Keep in mind that he will be able to understand that you are lying

By: Viktor Tsyrfa | 14.05.2024, 15:24

OpenAI releases free ChatGPT-4o that can talk, laugh, sing and see

On 13 May, OpenAI announced the release of a new version of ChatGPT-4o, which, according to them, "will make human-computer interaction one step more natural". The new neural network accepts any combination of text, audio, and images and generates responses in all of these formats. According to the company, the AI recognises emotions, can interrupt in mid-sentence and responds almost as quickly as a human.

Say hello to GPT-4o, our new flagship model that can reason across audio, vision, and text in real time: https://t.co/MYHZB79UqN

Text and image input rolling out today in API and ChatGPT with voice and video in the coming weeks. pic.twitter.com/uuthKZyzYx
- OpenAI (@OpenAI) 13 May 2024

The letter "o" in ChatGPT-4o's name not only mimics 40, but also stands for omni, which means comprehensiveness or omnivorousness.
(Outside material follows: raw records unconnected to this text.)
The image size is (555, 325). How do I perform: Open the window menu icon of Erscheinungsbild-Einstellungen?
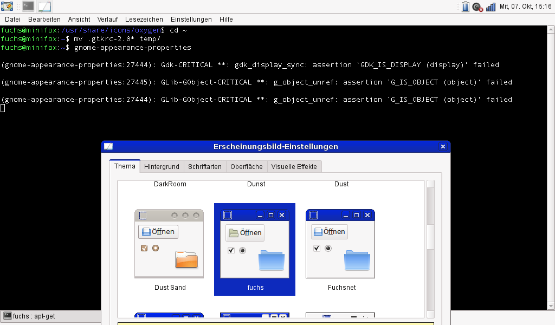[x=108, y=146]
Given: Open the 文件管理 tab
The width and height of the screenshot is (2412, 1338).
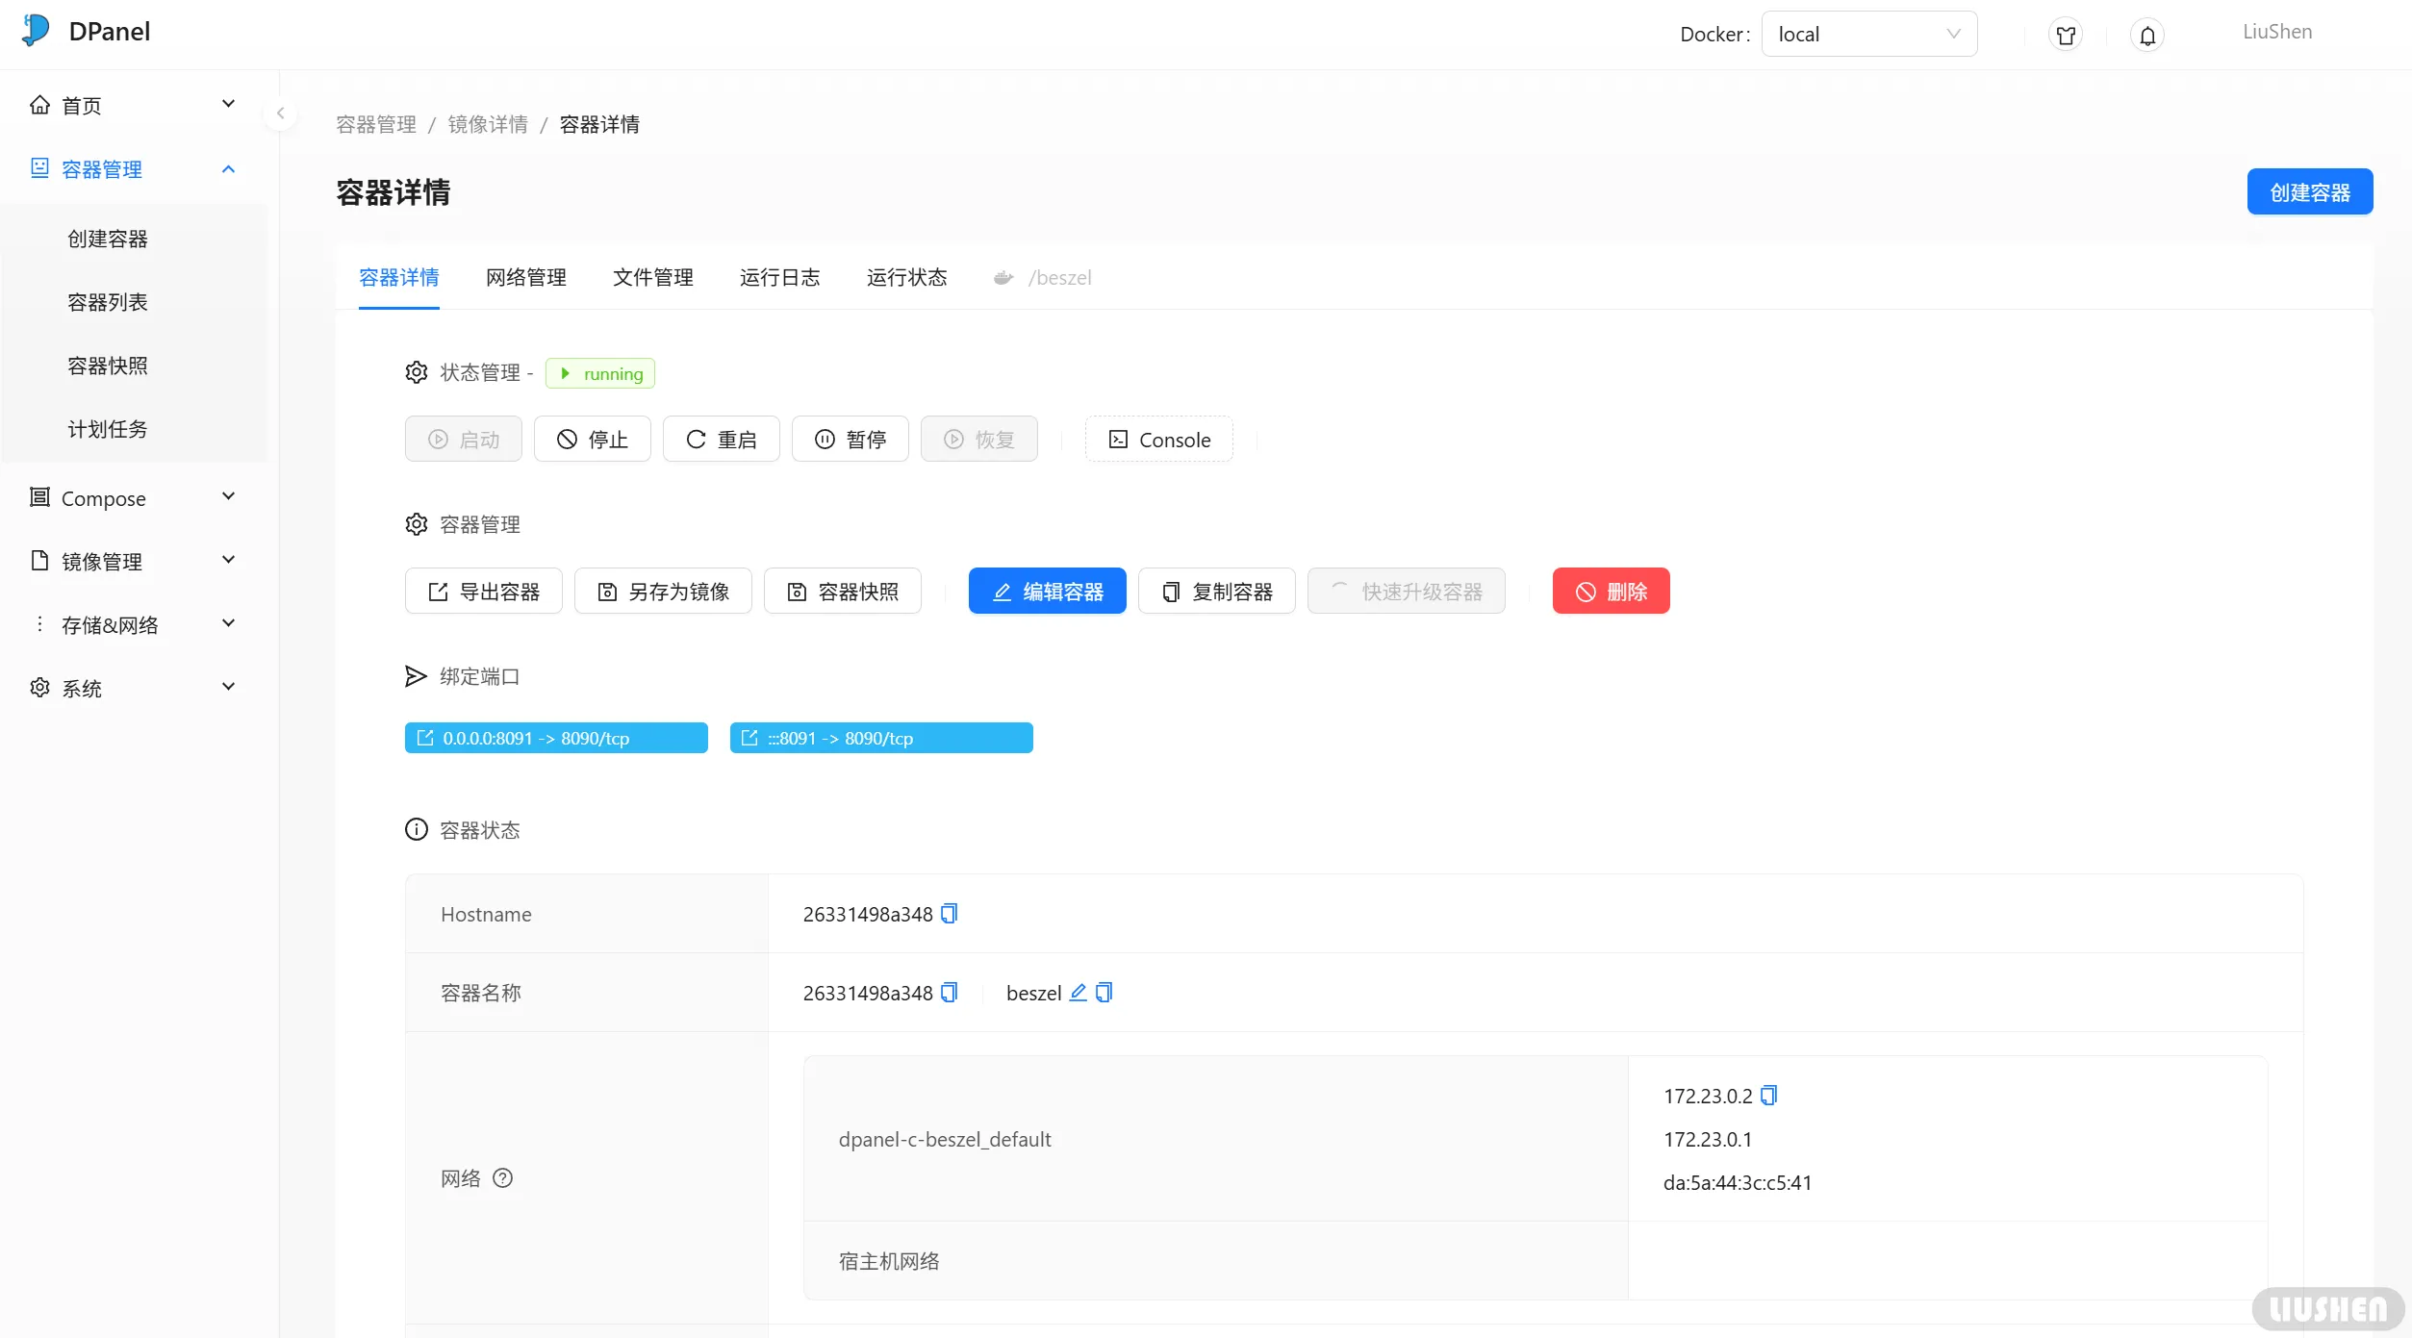Looking at the screenshot, I should (652, 277).
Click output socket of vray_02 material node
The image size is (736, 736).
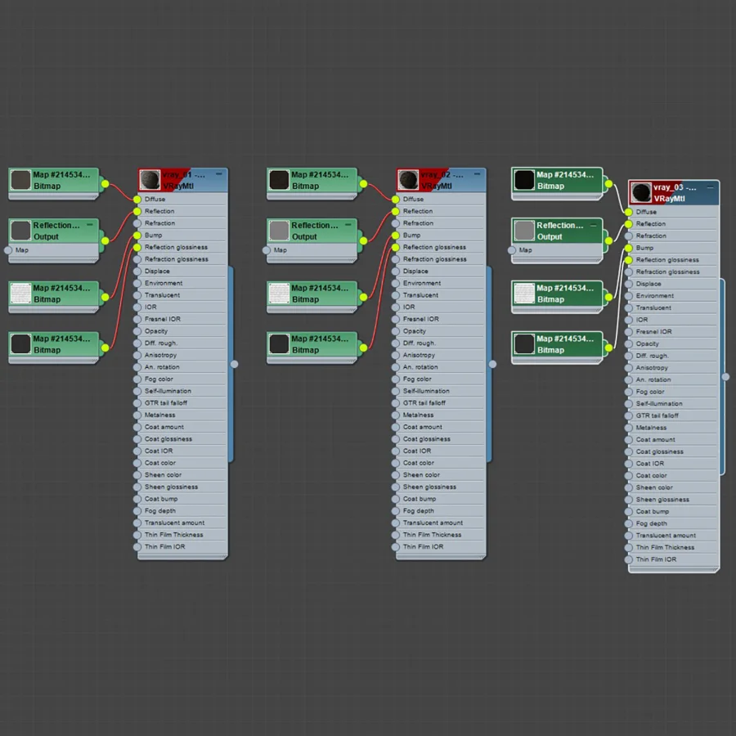(492, 364)
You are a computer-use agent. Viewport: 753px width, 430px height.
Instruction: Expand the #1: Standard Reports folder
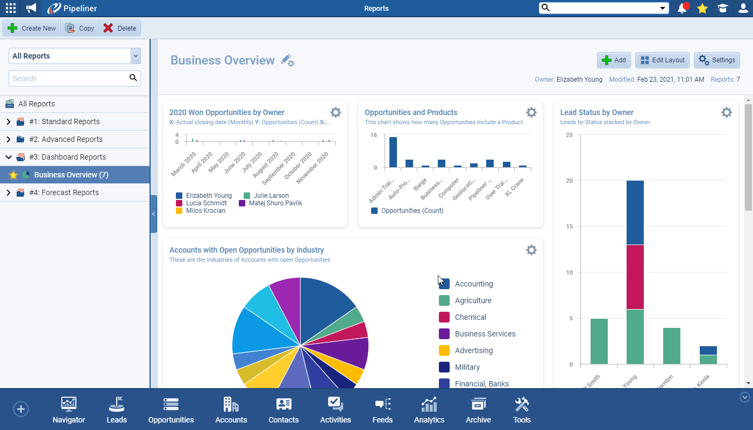click(x=8, y=122)
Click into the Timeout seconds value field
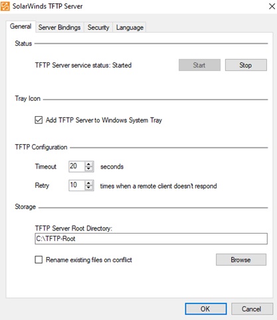The image size is (277, 320). pos(76,167)
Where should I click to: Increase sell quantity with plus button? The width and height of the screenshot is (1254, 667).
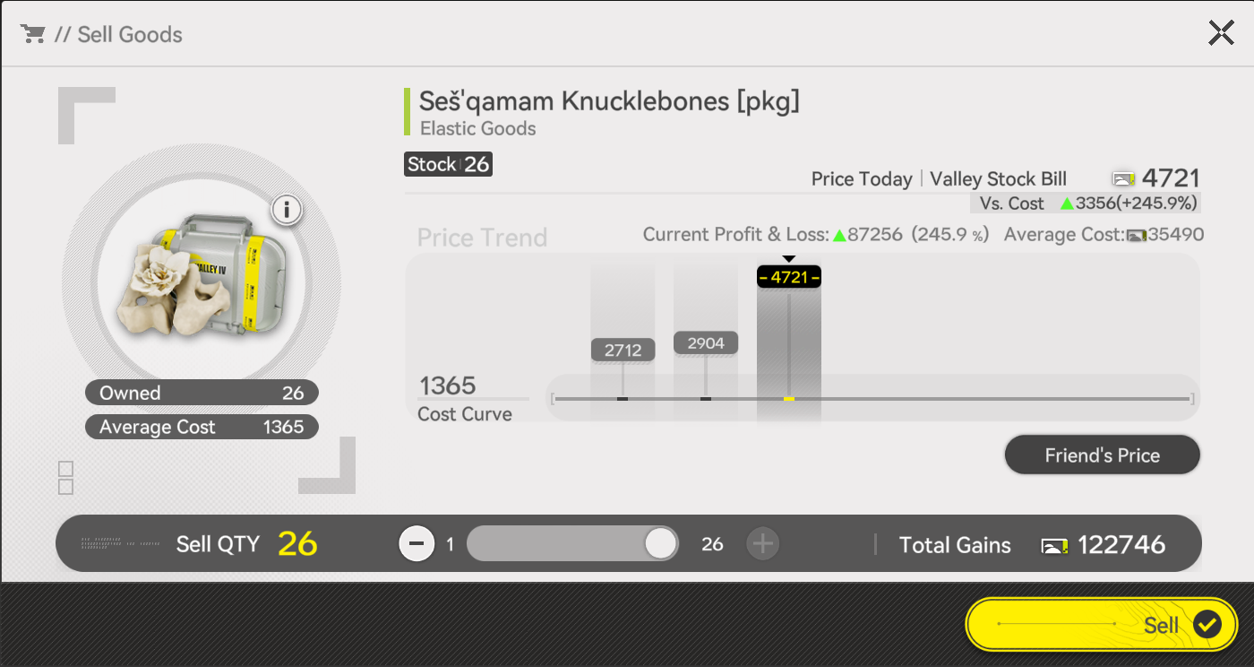[763, 543]
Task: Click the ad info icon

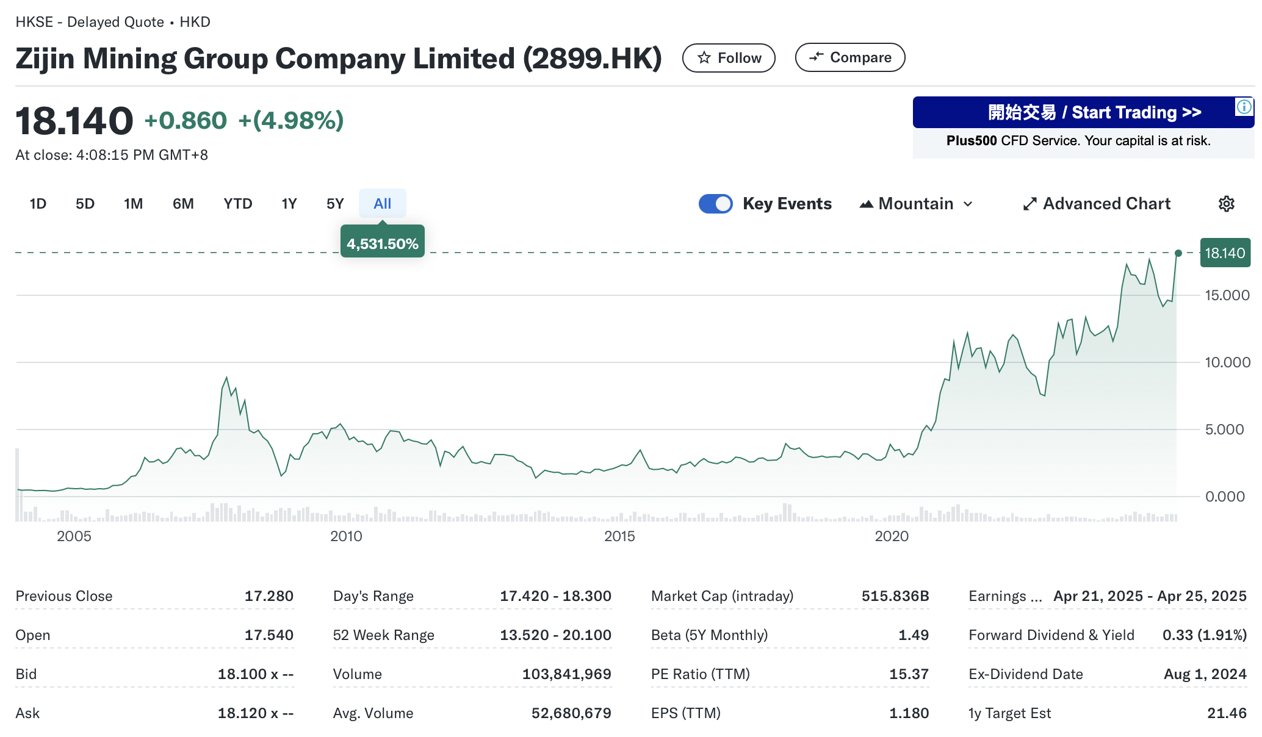Action: [1244, 107]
CTO of OpenAI Mira Murati stated that ChatGpt-4o will be a ChatGPT-4-level artificial intelligence for everyone, even users without a paid subscription.

At the presentation, ChatGPT-4o solved a linear equation written on paper and also gave deep breathing tips by simply listening to breathing sounds.

Previous language models ChatGpt-3.5 and ChatGPT-4 could also communicate by voice, but for this purpose, the voice was first translated into text and then processed. In other words, first, one neural network processed the voice, and then another processed the text. Now, the same neural network processes both the sound and the information it carries. With this approach, OpenAI tries to get more context from the available material, such as the emotional state of the interlocutor. It's also much faster.